Authors Susan Douglas and Meredith Michaels remind us in their book, “The Mommy Myth” that this is the same problem that our mother’s faced, “It is important that we remind ourselves of the tyranny of the role of the MRS, because it was what feminists attacked as utterly oppressive, and because under the guise of the new momism, it has risen, phoenix-like, and burrowed its way once again into the media and into the hearts and minds of millions of mothers.” (p 34)

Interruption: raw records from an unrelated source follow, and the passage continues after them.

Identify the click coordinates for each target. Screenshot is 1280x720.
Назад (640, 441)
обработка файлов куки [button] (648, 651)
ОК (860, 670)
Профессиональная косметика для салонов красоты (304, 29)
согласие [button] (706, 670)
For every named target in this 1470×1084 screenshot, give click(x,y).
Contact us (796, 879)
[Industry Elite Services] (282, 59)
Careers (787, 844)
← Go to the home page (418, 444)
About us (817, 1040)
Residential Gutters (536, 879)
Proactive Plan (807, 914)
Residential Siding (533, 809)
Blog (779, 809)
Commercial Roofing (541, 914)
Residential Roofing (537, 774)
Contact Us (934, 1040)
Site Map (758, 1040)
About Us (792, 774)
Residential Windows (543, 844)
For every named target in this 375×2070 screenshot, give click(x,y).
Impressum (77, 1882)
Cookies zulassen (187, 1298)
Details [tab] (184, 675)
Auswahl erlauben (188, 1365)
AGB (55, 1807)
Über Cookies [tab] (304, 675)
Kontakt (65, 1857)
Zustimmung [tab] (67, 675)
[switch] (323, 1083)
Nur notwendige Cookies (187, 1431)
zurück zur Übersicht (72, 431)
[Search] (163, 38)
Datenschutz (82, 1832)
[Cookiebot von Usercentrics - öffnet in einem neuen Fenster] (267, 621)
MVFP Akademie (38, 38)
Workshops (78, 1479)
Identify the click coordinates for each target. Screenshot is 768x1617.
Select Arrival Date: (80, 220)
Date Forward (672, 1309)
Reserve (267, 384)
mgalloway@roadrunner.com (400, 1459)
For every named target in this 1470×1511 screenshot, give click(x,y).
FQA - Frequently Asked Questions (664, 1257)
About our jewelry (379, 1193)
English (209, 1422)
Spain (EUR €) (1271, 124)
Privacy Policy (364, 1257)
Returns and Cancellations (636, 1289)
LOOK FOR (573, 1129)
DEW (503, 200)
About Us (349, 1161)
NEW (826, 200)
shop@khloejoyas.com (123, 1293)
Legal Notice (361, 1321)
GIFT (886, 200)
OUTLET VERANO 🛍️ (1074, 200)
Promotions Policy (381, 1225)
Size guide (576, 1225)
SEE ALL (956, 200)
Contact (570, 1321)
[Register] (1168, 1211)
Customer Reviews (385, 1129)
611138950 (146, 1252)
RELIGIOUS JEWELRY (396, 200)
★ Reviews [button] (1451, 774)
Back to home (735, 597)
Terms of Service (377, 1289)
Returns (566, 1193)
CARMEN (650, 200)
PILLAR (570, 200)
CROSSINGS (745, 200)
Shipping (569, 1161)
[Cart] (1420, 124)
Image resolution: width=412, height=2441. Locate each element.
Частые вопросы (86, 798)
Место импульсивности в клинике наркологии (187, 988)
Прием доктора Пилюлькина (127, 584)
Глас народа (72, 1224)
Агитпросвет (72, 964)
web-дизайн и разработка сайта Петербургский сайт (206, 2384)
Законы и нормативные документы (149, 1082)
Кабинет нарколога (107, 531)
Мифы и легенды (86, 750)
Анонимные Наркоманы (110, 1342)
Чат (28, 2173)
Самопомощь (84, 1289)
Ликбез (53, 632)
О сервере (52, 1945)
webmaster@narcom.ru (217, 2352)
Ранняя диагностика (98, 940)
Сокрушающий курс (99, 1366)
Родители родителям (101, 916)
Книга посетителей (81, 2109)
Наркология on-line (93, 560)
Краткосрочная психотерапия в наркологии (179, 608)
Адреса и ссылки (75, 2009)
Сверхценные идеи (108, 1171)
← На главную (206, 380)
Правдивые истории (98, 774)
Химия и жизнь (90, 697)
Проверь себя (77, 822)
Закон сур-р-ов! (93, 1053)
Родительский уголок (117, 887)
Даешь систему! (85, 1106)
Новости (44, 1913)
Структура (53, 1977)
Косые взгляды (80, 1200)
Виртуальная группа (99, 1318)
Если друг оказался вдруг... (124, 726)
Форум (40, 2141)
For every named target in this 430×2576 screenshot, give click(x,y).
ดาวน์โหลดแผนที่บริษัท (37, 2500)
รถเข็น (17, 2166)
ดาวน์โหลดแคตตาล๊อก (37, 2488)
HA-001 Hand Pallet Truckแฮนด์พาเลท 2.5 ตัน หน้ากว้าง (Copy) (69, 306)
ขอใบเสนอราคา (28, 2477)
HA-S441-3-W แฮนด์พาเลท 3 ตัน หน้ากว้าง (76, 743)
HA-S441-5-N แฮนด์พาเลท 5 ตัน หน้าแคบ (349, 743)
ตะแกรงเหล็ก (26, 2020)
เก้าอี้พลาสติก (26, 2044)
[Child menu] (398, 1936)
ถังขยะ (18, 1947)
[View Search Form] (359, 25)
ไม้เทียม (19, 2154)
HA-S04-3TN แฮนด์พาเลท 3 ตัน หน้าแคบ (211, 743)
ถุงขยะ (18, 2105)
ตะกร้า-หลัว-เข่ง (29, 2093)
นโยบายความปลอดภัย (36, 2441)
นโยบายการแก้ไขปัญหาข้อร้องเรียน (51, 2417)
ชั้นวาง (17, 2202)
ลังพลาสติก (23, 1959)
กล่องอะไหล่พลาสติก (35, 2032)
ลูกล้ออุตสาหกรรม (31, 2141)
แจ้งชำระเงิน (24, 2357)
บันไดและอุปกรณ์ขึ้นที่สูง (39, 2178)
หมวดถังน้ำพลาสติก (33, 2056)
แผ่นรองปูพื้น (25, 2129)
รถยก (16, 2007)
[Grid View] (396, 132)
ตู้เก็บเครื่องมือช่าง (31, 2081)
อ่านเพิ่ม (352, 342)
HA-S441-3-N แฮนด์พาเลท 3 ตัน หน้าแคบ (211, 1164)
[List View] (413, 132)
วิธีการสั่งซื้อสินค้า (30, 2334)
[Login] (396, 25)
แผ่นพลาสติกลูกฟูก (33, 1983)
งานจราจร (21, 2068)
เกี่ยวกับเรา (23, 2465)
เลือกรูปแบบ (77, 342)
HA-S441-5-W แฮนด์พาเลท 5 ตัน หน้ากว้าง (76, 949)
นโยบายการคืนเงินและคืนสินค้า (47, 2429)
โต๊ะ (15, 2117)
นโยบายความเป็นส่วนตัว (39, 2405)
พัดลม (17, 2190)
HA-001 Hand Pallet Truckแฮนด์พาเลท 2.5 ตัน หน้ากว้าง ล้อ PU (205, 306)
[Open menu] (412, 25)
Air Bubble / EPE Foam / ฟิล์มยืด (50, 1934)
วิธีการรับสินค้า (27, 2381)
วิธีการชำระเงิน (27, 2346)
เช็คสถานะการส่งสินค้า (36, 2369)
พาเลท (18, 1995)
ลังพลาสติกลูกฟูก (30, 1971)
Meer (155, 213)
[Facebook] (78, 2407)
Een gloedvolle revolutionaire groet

This book shines a light on the real reasons why mothers suffer. It shifts the blame from mothers, to a whole system consisting of hundreds of factors that make it extraordinarily difficult to raise children these days. These factors – often called “the sticky floor” – are not only hidden but are rooted in our out-dated beliefs. Working together, they systematically curtail mothers’ choices in hundreds of different ways, limiting their choices to such a degree they literally leave women with almost no choice at all.
Here you will learn that motherhood is truly madness, but need not be. By looking at the invisible expectations our society places on mothers, we can begin to see why mothers feel so trapped and unhappy. By looking at the propaganda and rhetoric, we can begin to see why women blame themselves, keep quiet and believe they have no options. Motherhood as we know it is complete insanity and it must stop!